Politica
Montagna

Montagna, Bando attuazione alla legge regionale sui “Custodi della montagna”, Niccolai (Pd): “Bene Marras per lavoro tempestivo, normativa innovativa a livello nazionale, porterà benefici importanti”

Il bando uscirà a settembre 2022 e interessa le imprese di qualsiasi settore economico.

Montagna, Bando attuazione alla legge regionale sui “Custodi della montagna”, Niccolai (Pd): “Bene Marras per lavoro tempestivo, normativa innovativa a livello nazionale, porterà benefici importanti”
Politica Montagna, 06 Agosto 2022 ore 09:51

Montagna, Bando attuazione alla legge regionale sui “Custodi della montagna”, Niccolai (Pd): “Bene Marras per lavoro tempestivo, normativa innovativa a livello nazionale, porterà benefici importanti”

«Quella dei ‘Custodi della montagna’ è una legge che abbiamo fortemente voluto e voglio ringraziare l’assessore Marras per il grande tempismo con il quale è stato predisposto e approvato il bando che consentirà a tante piccole aziende di nascere o rafforzarsi nelle aree più periferiche e disagiate della nostra regione. Certamente un’ulteriore occasione da cogliere anche per la montagna pistoiese».

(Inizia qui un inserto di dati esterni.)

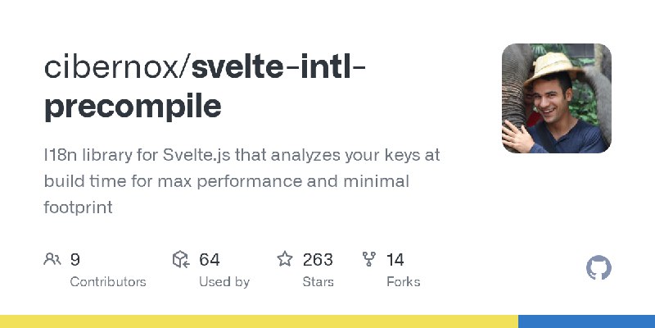The width and height of the screenshot is (655, 328).
Task: Select the Stars label
Action: click(318, 282)
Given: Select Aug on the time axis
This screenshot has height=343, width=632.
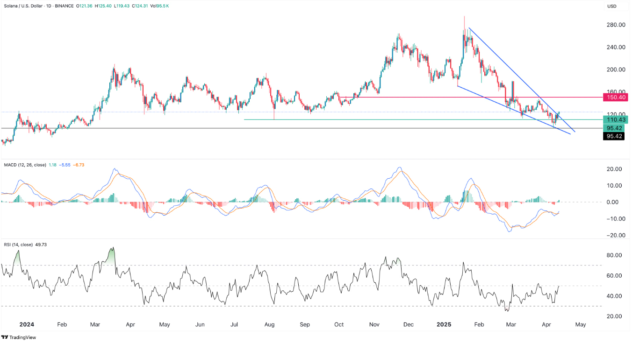Looking at the screenshot, I should click(x=271, y=324).

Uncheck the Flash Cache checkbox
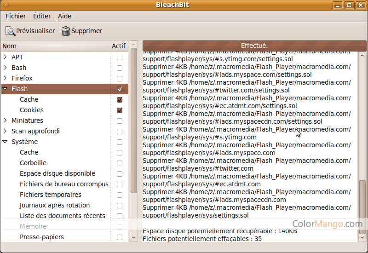coord(120,100)
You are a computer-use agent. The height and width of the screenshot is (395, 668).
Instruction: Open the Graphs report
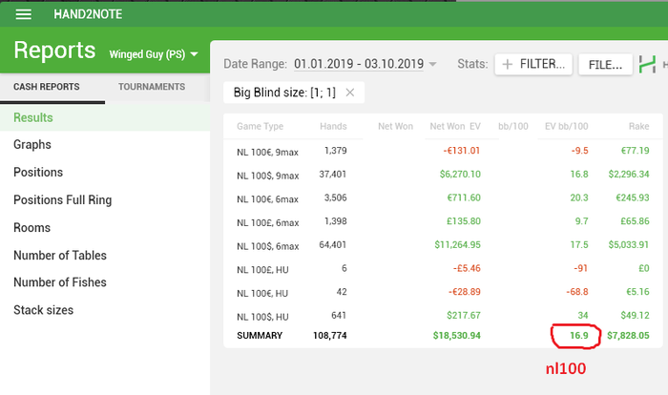32,145
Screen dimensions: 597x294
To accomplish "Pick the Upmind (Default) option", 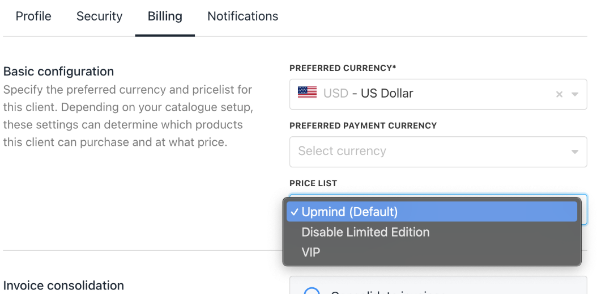I will (349, 212).
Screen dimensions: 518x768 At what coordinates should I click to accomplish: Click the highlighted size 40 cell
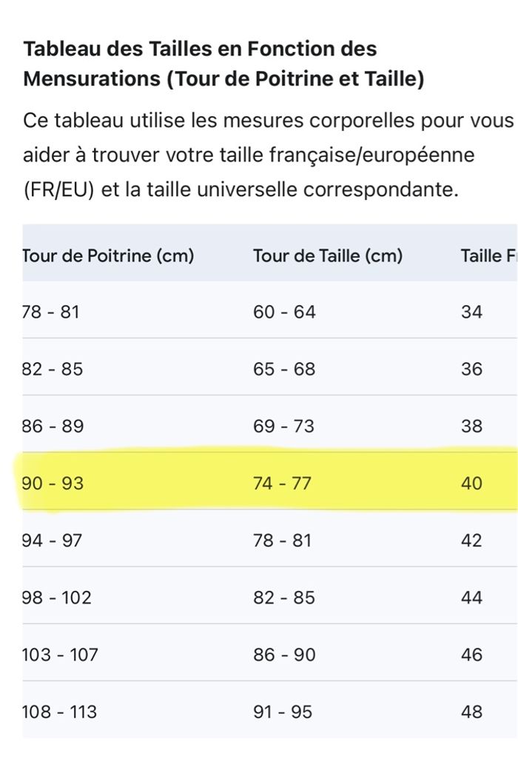[471, 483]
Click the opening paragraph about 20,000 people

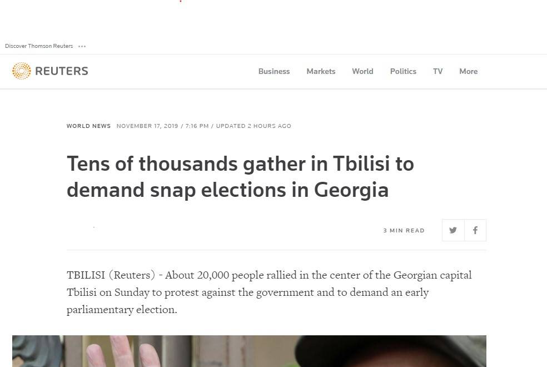coord(269,292)
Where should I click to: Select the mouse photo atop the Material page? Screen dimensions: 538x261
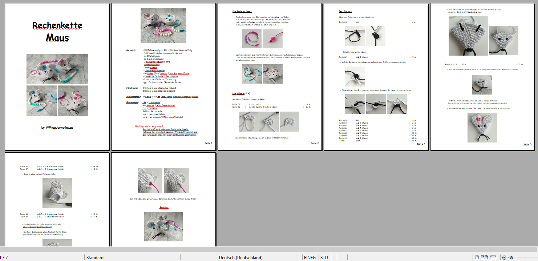point(163,26)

Così Marco Niccolai, consigliere regionale del PD e presidente della commissione Aree Interne, commenta l’approvazione in giunta del bando che consentirà di dare applicazione alla legge approvata dal Consiglio Regionale nello scorso febbraio, che ha visto lo stesso Niccolai come uno dei proponenti.

Il bando uscirà a settembre 2022 e interessa le imprese di qualsiasi settore economico

Di ciascuna azienda prima di tutto sarà verificata l’affidabilità economica: l’obiettivo è finanziare chi sarà poi capace di reggersi sulle proprie gambe.  Tutte le richieste saranno ordinate dando precedenza alla localizzazione in comuni con disagio, alle aziende che operano in centri abitati dove più basso è il numero di attività produttive, a chi fa commercio al dettaglio e alle imprese guidate in maggioranza da persone con meno di quaranta anni.

Il contributo è di 5000 euro all’anno, per cinque anni, per impresa: l’aiuto si potrà naturalmente cumulare con altri sostegni, come quelli ad esempio destinati alle cooperative di comunità. Anche quest’ultime, in quanto imprese, potranno infatti partecipare e i finanziamenti a loro riservati dal 2018 perseguono lo stesso scopo: ripopolare aree abbandonate e riattivarne l’economia, grazie a volte anche ai vantaggi offerti dalla banda larga e connessioni veloci ad internet per il lavoro a distanza.

Scritta una legge in pochi mesi

«In pochi mesi – spiega Niccolai - quello che abbiamo scritto sulla legge ha trovato applicazione e a settembre il bando sarà aperto, portando  misure concrete per rivitalizzare l’economia e il tessuto sociale dei territori montani e delle aree interne, non attraverso sussidi bensì sostenendo il lavoro, le attività economiche, le attività sociali in favore delle comunità locali e la custodia del territorio. Da molti anni assistiamo ad un fenomeno di spopolamento delle aree montane, da dove i cittadini, soprattutto i più giovani, si spostano verso i grandi centri urbani. Per contrastare questo “esodo” e permettere a chi vuole di rimanere a vivere in questi territori, che hanno un grande valore e rappresentano una grande ricchezza per la Toscana, dobbiamo garantire l’adeguato accesso ai servizi ma soprattutto sostenere il lavoro, incentivando la creazione di nuove attività economiche e commerciali.

Come pure è necessario mettere in campo azioni per rivitalizzare il tessuto sociale e la cura del territorio, tanto che la legge prevede un contributo aggiuntivo, pari al 20%, nel caso in cui le imprese stipulino con il Comune un “patto” finalizzato alla tutela del territorio in ambito forestale, la cura del territorio in generale o attività sociali in favore della collettività. Si tratta di una legge innovativa a livello nazionale, una sperimentazione ambiziosa, per dare un sostegno a chi lavora e vive in montagna.

In questi mesi la Regione ha messo al centro i temi dello sviluppo delle aree interne e montane, con l’istituzione di un’apposita commissione consiliare che ho l’onore di presiedere e la predisposizione di tante proposte sul lavoro e sui servizi. Noi vogliamo ridurre le diseguaglianze territoriali – conclude Niccolai –  facendo sì che le aree interne e montane possano crescere allo stesso livello delle aree urbane e che tutti i cittadini abbiano le stesse possibilità indipendentemente dal luogo in cui vivono».